Is it bad practice to use this
logger.error(self.preset_file + ' could not be stored - ' +
sys.exc_info()[1]) Instead of this?
logger.error('{file} could not be stored -
{error}'.format(file=self.preset_file, error=sys.exc_info()[1]))


Other than the case where a variable isn't a string (format() converts
variables to strings, automatically, right?) and when a variable is used
a bunch of times, concatenation is fine, but somehow, it seems wrong.
Sorry if this seems a bit silly, but I'm a novice when it comes to
design. Plus, there's not really supposed to be "more than one way to do
it" in Python.
 
J

John Gordon

In said:
Is it bad practice to use this
logger.error(self.preset_file + ' could not be stored - ' +
sys.exc_info()[1]) Instead of this?
logger.error('{file} could not be stored -
{error}'.format(file=self.preset_file, error=sys.exc_info()[1]))
Other than the case where a variable isn't a string (format() converts
variables to strings, automatically, right?) and when a variable is used
a bunch of times, concatenation is fine, but somehow, it seems wrong.
Sorry if this seems a bit silly, but I'm a novice when it comes to
design. Plus, there's not really supposed to be "more than one way to do
it" in Python.

Concatenation feels ugly/clunky to me.

I prefer this usage:

logger.error('%s could not be stored - %s' % \
(self.preset_file, sys.exc_info()[1]))
 
B

Billy Mays

Is it bad practice to use this
logger.error(self.preset_file + ' could not be stored - ' +
sys.exc_info()[1]) Instead of this?
logger.error('{file} could not be stored -
{error}'.format(file=self.preset_file, error=sys.exc_info()[1]))

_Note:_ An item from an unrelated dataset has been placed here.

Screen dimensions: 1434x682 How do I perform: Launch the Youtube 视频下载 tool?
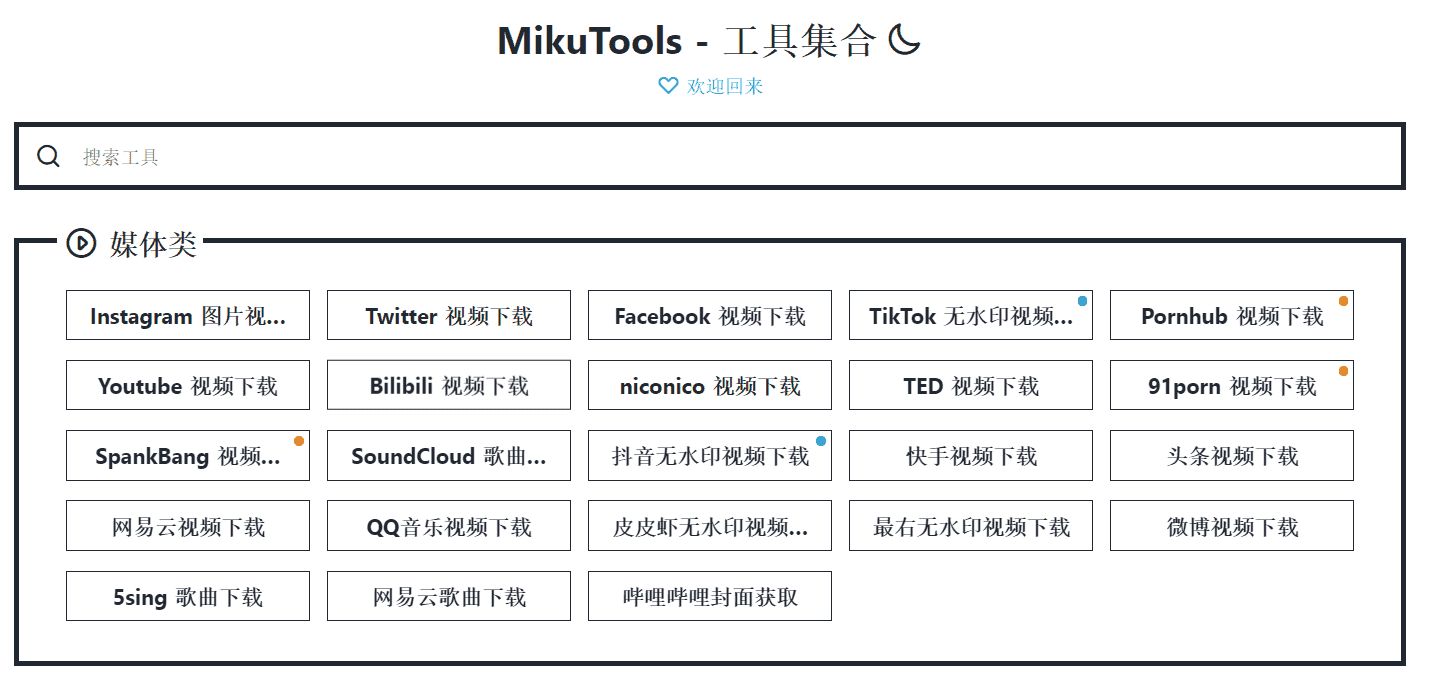(x=188, y=386)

Other than the case where a variable isn't a string (format() converts
variables to strings, automatically, right?) and when a variable is used
a bunch of times, concatenation is fine, but somehow, it seems wrong.
Sorry if this seems a bit silly, but I'm a novice when it comes to
design. Plus, there's not really supposed to be "more than one way to do
it" in Python.
If it means anything, I think concatenation is faster.

__TIMES__
a() - 0.09s
b() - 0.09s
c() - 54.80s
d() - 5.50s

Code is below:

def a(v):
out = ""
for i in xrange(1000000):
out += v
return len(out)

def b(v):
out = ""
for i in xrange(100000):
out += v+v+v+v+v+v+v+v+v+v
return len(out)

def c(v):
out = ""
for i in xrange(1000000):
out = "%s%s" % (out, v)
return len(out)

def d(v):
out = ""
for i in xrange(100000):
out = "%s%s%s%s%s%s%s%s%s%s%s" % (out,v,v,v,v,v,v,v,v,v,v)
return len(out)

print "a", a('xxxxxxxxxx')
print "b", b('xxxxxxxxxx')
print "c", c('xxxxxxxxxx')
print "d", d('xxxxxxxxxx')

import profile

profile.run("a('xxxxxxxxxx')")
profile.run("b('xxxxxxxxxx')")
profile.run("c('xxxxxxxxxx')")
profile.run("d('xxxxxxxxxx')")
 
A

Andrew Berg

With the caveat that the formatting of that line should be using PEP 8
indentation for clarity:
PEP 8 isn't bad, but I don't agree with everything in it. Certain lines
look good in chunks, some don't, at least to me. It's quite likely I'm
going to be writing 98%, if not more, of this project's code, so what
looks good to me matters more than a standard (as long as the code
works). Obviously, if I need to work in a team, then things change.I prefaced that sentence with "Other than the case", as in "except for
the following case(s)".
There is often more than one way to do it. The Zen of Python is explicit
that there should be one obvious way to do it (and preferably only one).
I meant in contrast to the idea of intentionally having multiple ways to
do something, all with roughly equal merit.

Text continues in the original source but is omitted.